Why some people pretend to be busy at work

Get busy.

Nearly three in 10 (29 percent) workers say they don’t drink coffee at work because they are too busy or don’t have time to do it, according to a survey released last week of more than 8,000 workers conducted by polling organization YouGov.

Though that study looked at European workers, you can bet many American workers feel the same. Indeed, a survey of US and Canadian office workers and managers by Staples found that more than a quarter of workers don’t take any breaks throughout the day other than to eat their lunch; the main reason they cited was that they feel they “can’t.” Another survey found that many workers are too busy to eat lunch anywhere but their desks.

Looking busy is now a status symbol at work, experts say. “It’s the new badge of honor,” says executive coach Marc Dorio. “If you’re not busy, you’re not seen as being important.” Call to Career founder Cheryl Palmer adds that “in many workplaces there is a push to appear busy all the time” with the issue being “not so much how much you actually produce” but “that you have many irons in the fire — or at least appear to.” And sometimes, she adds, that kind of behavior gets “rewarded by promotions.” Or at the very least gets rewarded by someone avoiding a pink slip, adds New York City-based success strategist Carlota Zimmerman.

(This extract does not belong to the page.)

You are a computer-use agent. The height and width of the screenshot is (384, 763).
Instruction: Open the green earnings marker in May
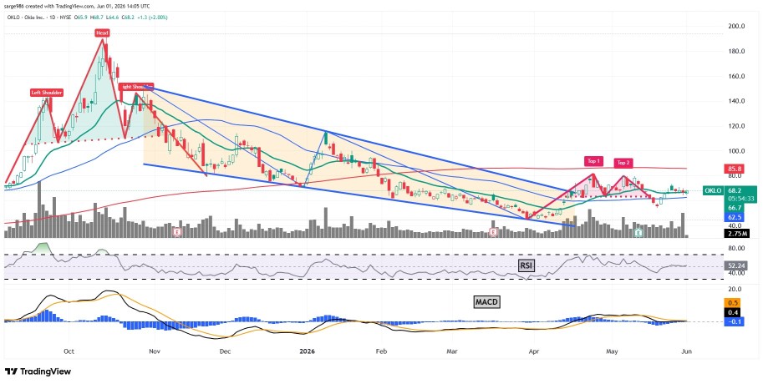pos(638,233)
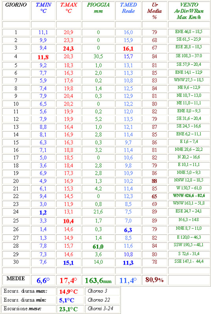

It’s to the point that people even brag about being super busy at work. “There’s tremendous societal/professional pressure to be seen as ‘busy’ … as ‘important, valuable, useful and in-the-loop’ at work. How many of us love to brag that we’re too busy to take vacations, or read books, or spend time with family?” says Zimmerman.

Of course, some of this busyness is that we work more than we did in decades past, with the average American who is employed full-time working about 47 hours per week, according to Gallup. And about 18 percent of them work more than 60 hours a week.

But this cult of busyness is about more than just people working more and needing to look important by seeming busy. “We’re distracted more than ever,” explains Katie Bennett, the co-founder of career coaching firm Ama la Vida. “On-demand emails, social media, instant messenger, text messages. There’s not a minute that goes by where one doesn’t feel like some form of information is coming at them from some direction. And this makes them feel very busy, even if they’re not actually accomplishing much.”

But perhaps most depressing is that for some, busyness has become an addiction, says Bennett. “We don’t know what to do when we’re not busy and so — consciously or subconsciously — we find more things to keep ourselves busy. This then becomes a habit,” she says. “Busyness has become an addiction.”